The reason that I use log(sigma) but not log of the variances of the
random effects is because sigma cannot be zero except for constructed
data whereas the estimates of the variance of the random effects can
reasonably be zero.

I need to get out to the bus stop soon so this next part might be a
little too terse.  It is straightforward to take the theta values and
the sigma value and produce variances and covariances.  That is done
in VarCorr.  The part that still has me pondering is how to go the
other way reasonably.  That is, how do I take the variances and
covariances of the random effects plus sigma and get the theta
parameters.

Anyway, that is what I am currently contemplating.

October 27, 2009

I did some more work on profiling the variance-covariance parameters
in a linear mixed-effects model and now have a version I can check
in.  The current code is still pretty rough but it should be enough to
start.  There is a lot more that can be done more artistically about
choosing step sizes and adapting the step sizes according to the
current results but this should be enough to get going.

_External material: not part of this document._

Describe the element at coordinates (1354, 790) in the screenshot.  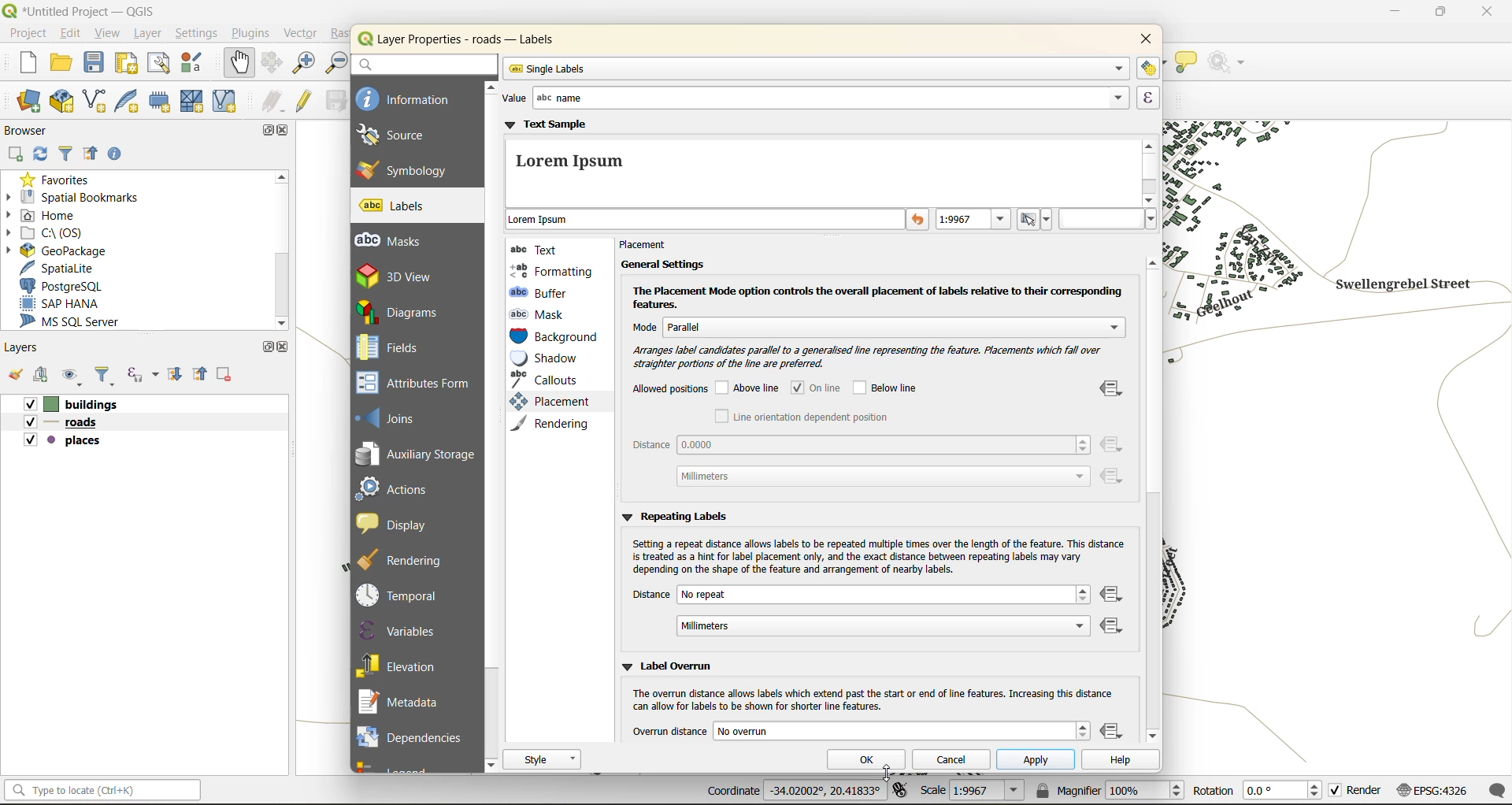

I have been thinking about the kind of structure that should be
returned by the profile method.  For profile.nls the structure is a
list with elements corresponding to the parameters that were
profiled.  Each element is a data frame containing a vector called tau
and a matrix of parameter values.  I'm going to stay with that for the
time being although I will change the name from tau to zeta (it is the
nonlinear analogue of a standard normal, not a t statistic).
Eventually this object should be reconciled with the profile objects
in the stats4 package.  It makes sense for these to be an S4 class.